Part 1: The Simplest LLM Server
What Problem Does This Solve?
When you type a message into ChatGPT, Claude, or any LLM-powered app, something has to load the model into memory, feed it your prompt, generate tokens one by one, and send them back over the network. That “something” is an inference server.
Production inference servers like vLLM and SGLang are 300K+ lines of code with dozens of optimizations. But at their core, they do exactly what we’ll build in this blog: load a model, run a generation loop, and serve text over HTTP.
This blog builds the simplest possible version of that. By the end, you’ll have a working LLM server in ~130 lines of Python that you can query with curl. More importantly, you’ll understand the two phases of inference — prefill and decode — and why the KV cache is the single most important optimization in LLM serving.
The Core Idea: Autoregressive Generation
LLMs generate text one token at a time. Given the prompt “The capital of France is”, the model predicts the next token (“Paris”), then given “The capital of France is Paris”, it predicts the next token (”,”), and so on until it decides to stop.
This one-at-a-time process is called autoregressive generation, and it’s why LLM inference is fundamentally different from, say, image classification (which runs the model once and returns a label).
Input: "The capital of France is"
Step 1: Model("The capital of France is") → " Paris"
Step 2: Model("The capital of France is Paris") → ","
Step 3: Model("The capital of France is Paris,") → " a"
Step 4: Model("The capital of France is Paris, a") → " city"
...until the model generates a stop token or hits max_tokens
But there’s a huge problem with this naive approach: we’re reprocessing every token on every step. Step 4 re-reads “The capital of France is Paris, a” even though the model already processed those tokens in Steps 1-3. For a 1000-token prompt generating 500 tokens, that’s 500 × 1000 = 500,000 redundant token computations.
The solution is the KV cache.
How It Works: Prefill, KV Cache, and Decode
What Is the KV Cache?
Inside every transformer layer, the attention mechanism computes three matrices from the input:
- Q (Query): “What am I looking for?”
- K (Key): “What do I contain?”
- V (Value): “What information do I carry?”
Attention scores are computed as Q·K^T — the query of the current token is compared against the keys of ALL previous tokens. The result is used to weight the values, producing the attention output.
The critical insight: the K and V for a given token depend only on that token’s position, not on future tokens. Once computed, they never change. So we can save them and reuse them on every subsequent step.
KV Cache Structure (per layer, per sequence):
Layer 0: K: [num_heads, seq_len, head_dim] V: [num_heads, seq_len, head_dim]

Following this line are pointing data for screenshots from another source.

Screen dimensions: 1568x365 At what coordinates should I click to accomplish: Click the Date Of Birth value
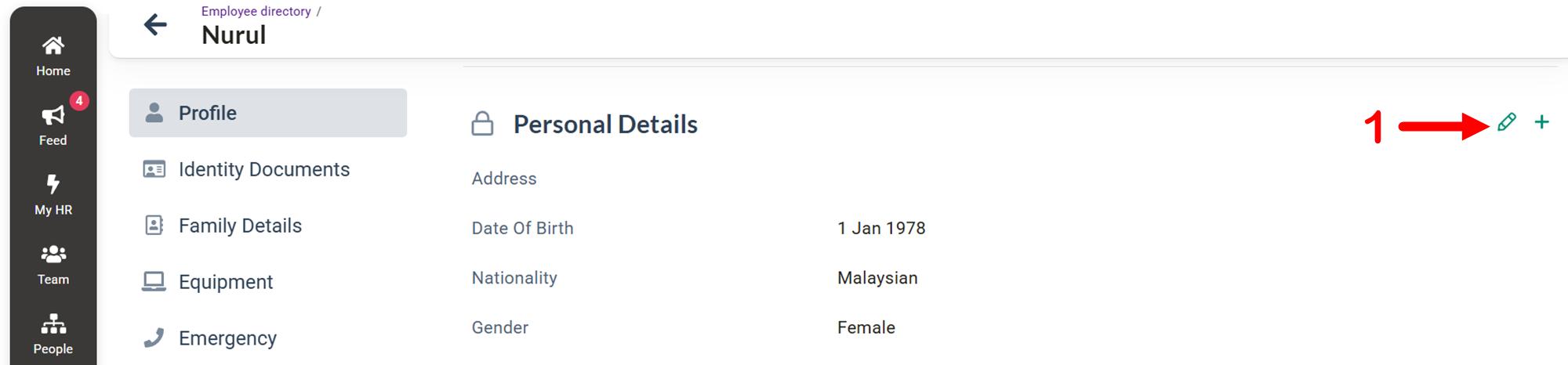click(x=881, y=228)
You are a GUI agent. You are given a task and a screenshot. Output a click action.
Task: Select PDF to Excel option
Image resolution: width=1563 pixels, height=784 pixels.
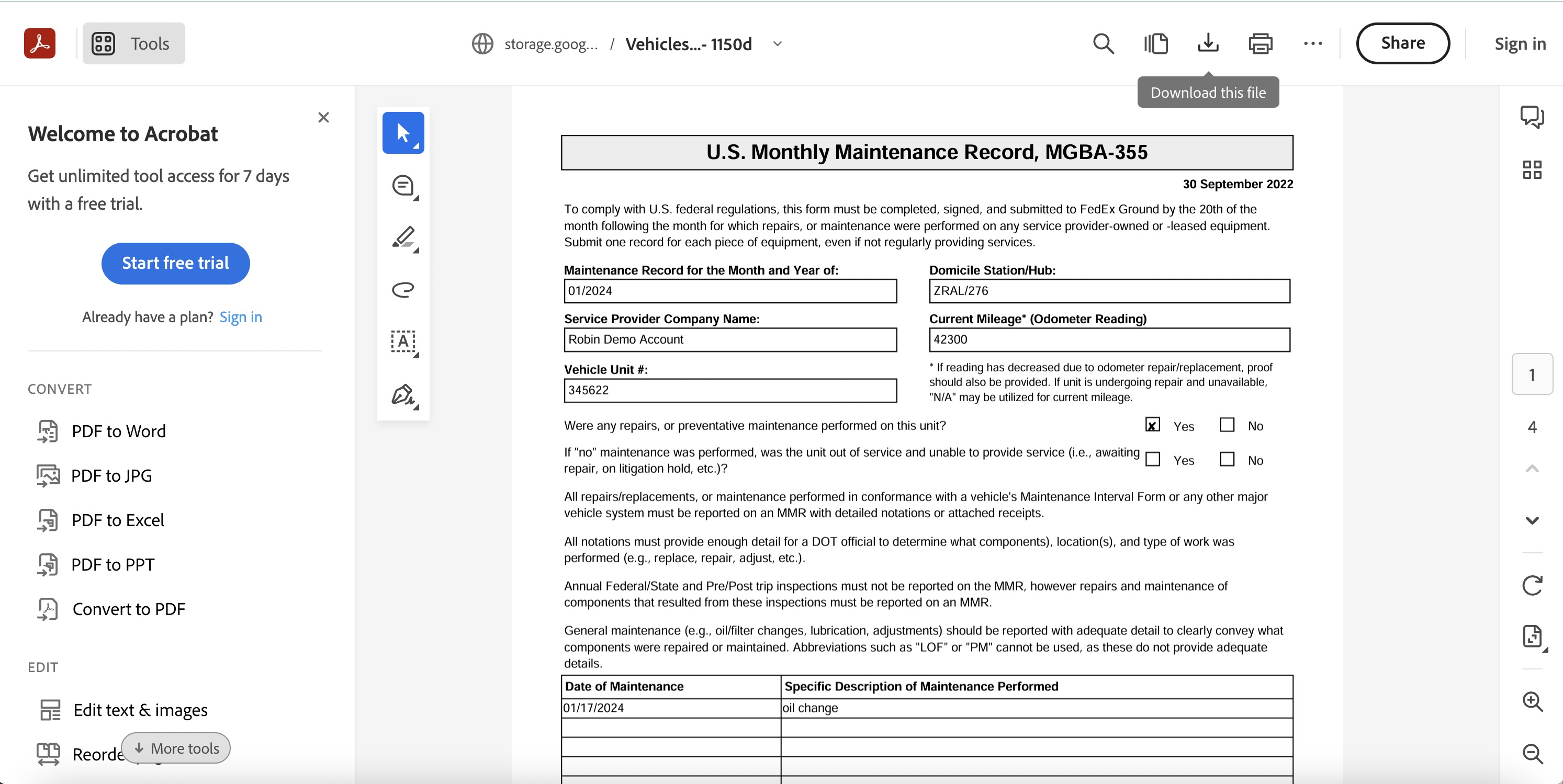click(118, 520)
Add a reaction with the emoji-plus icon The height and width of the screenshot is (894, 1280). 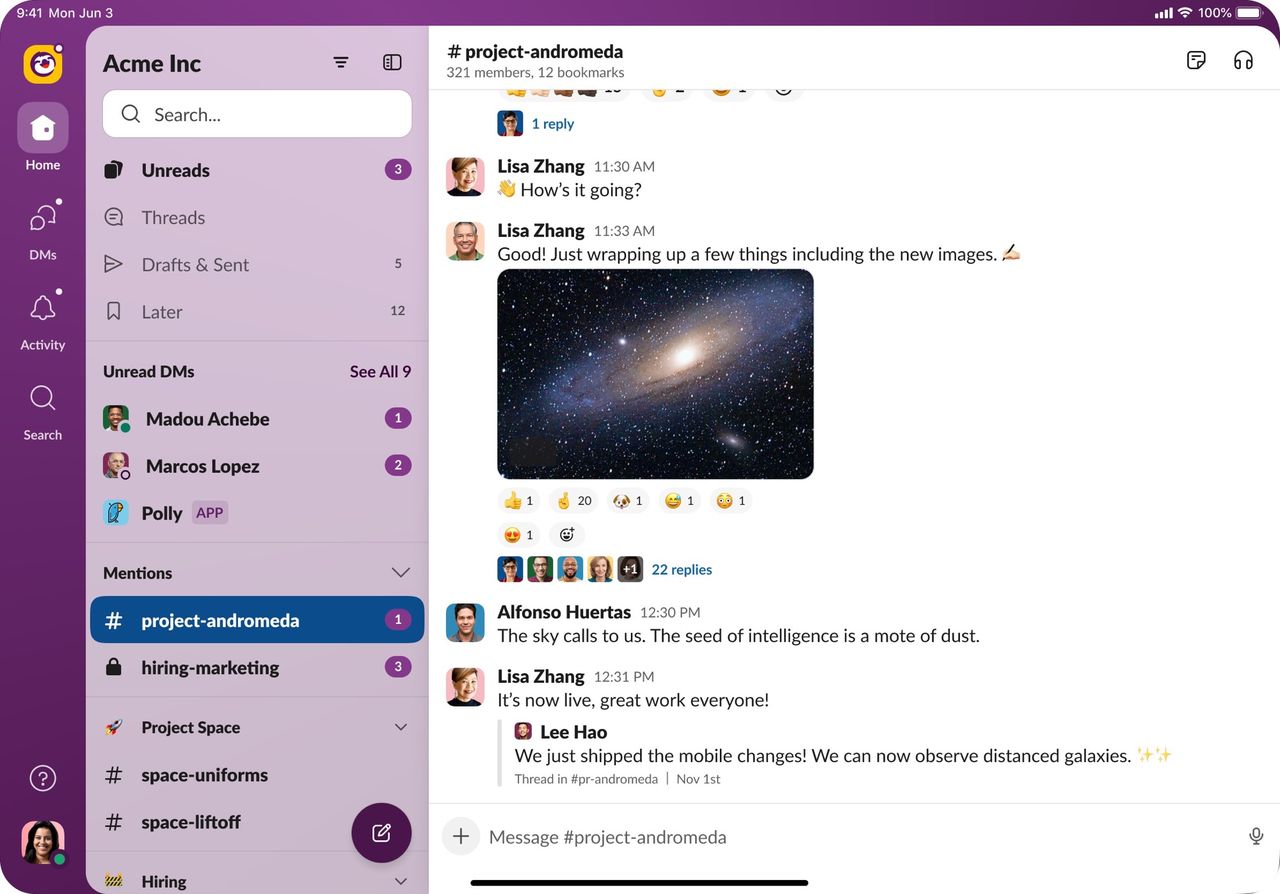pyautogui.click(x=567, y=535)
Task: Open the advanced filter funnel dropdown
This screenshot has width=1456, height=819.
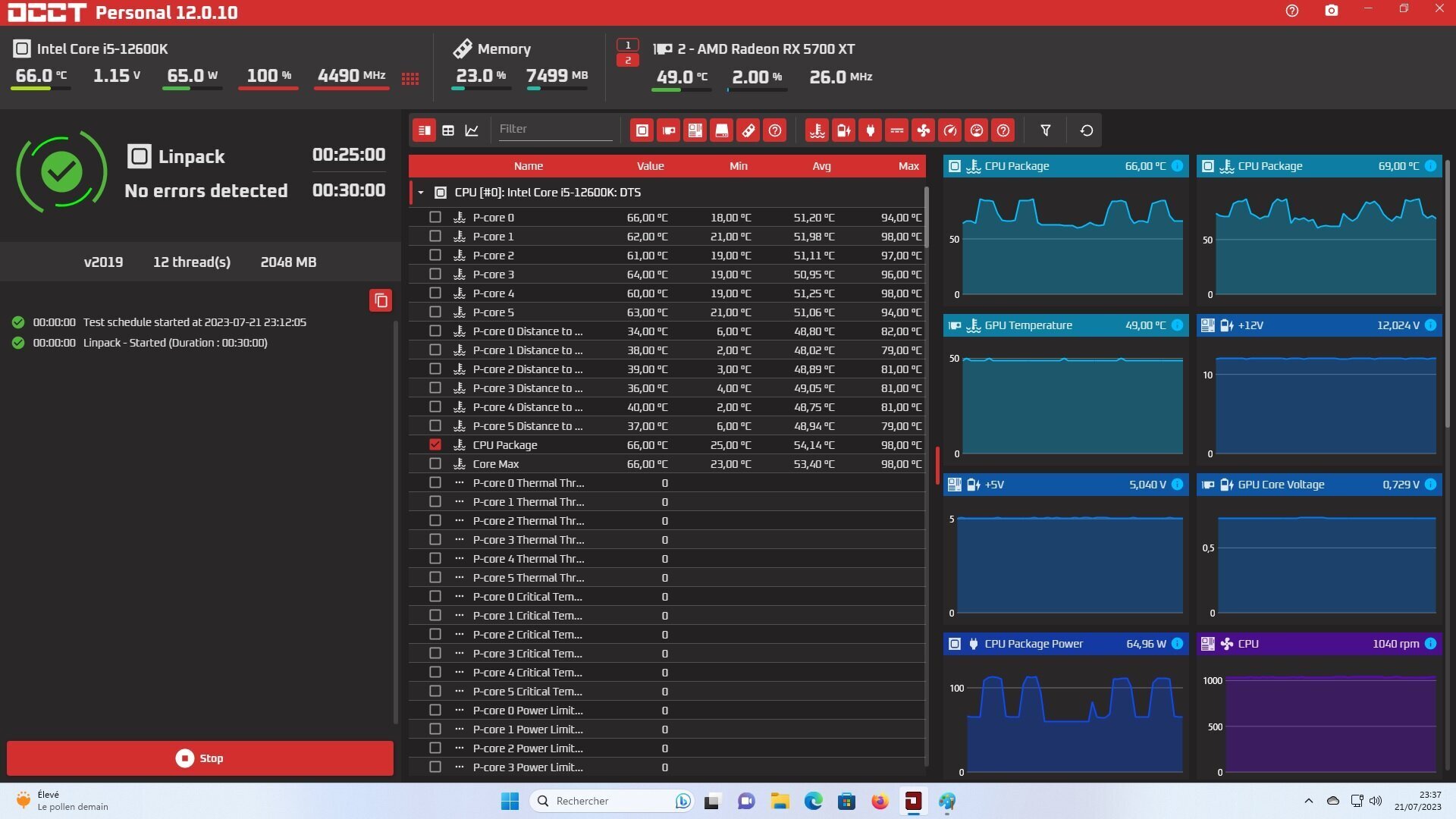Action: click(x=1045, y=130)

Layer 1: K: [num_heads, seq_len, head_dim] V: [num_heads, seq_len, head_dim]
...
Layer 21: K: [num_heads, seq_len, head_dim] V: [num_heads, seq_len, head_dim]
TinyLlama: 22 layers × 4 heads × 64 head_dim × 2 (K+V)
At 50 tokens: 22 × 4 × 50 × 64 × 2 × 4 bytes ≈ 22 MB
How attention uses the cache (decode step for token N):
┌─────────────────────────────────────────────────────────────┐
│ New token → compute Q_N, K_N, V_N │
│ │
│ K_N appended to cache: [K₁ K₂ K₃ ... K_{N-1} K_N] │
│ V_N appended to cache: [V₁ V₂ V₃ ... V_{N-1} V_N] │
│ │
│ Attention: │
│ scores = Q_N · [K₁ K₂ ... K_N]ᵀ ← read all K from cache
│ weights = softmax(scores / √d) │
│ output = weights · [V₁ V₂ ... V_N] ← read all V from cache
└─────────────────────────────────────────────────────────────┘
Without the KV cache, every step recomputes K and V for all previous tokens. With it, each step only computes K and V for the one new token, then reads the cached values for attention. This turns a quadratic operation into a linear one.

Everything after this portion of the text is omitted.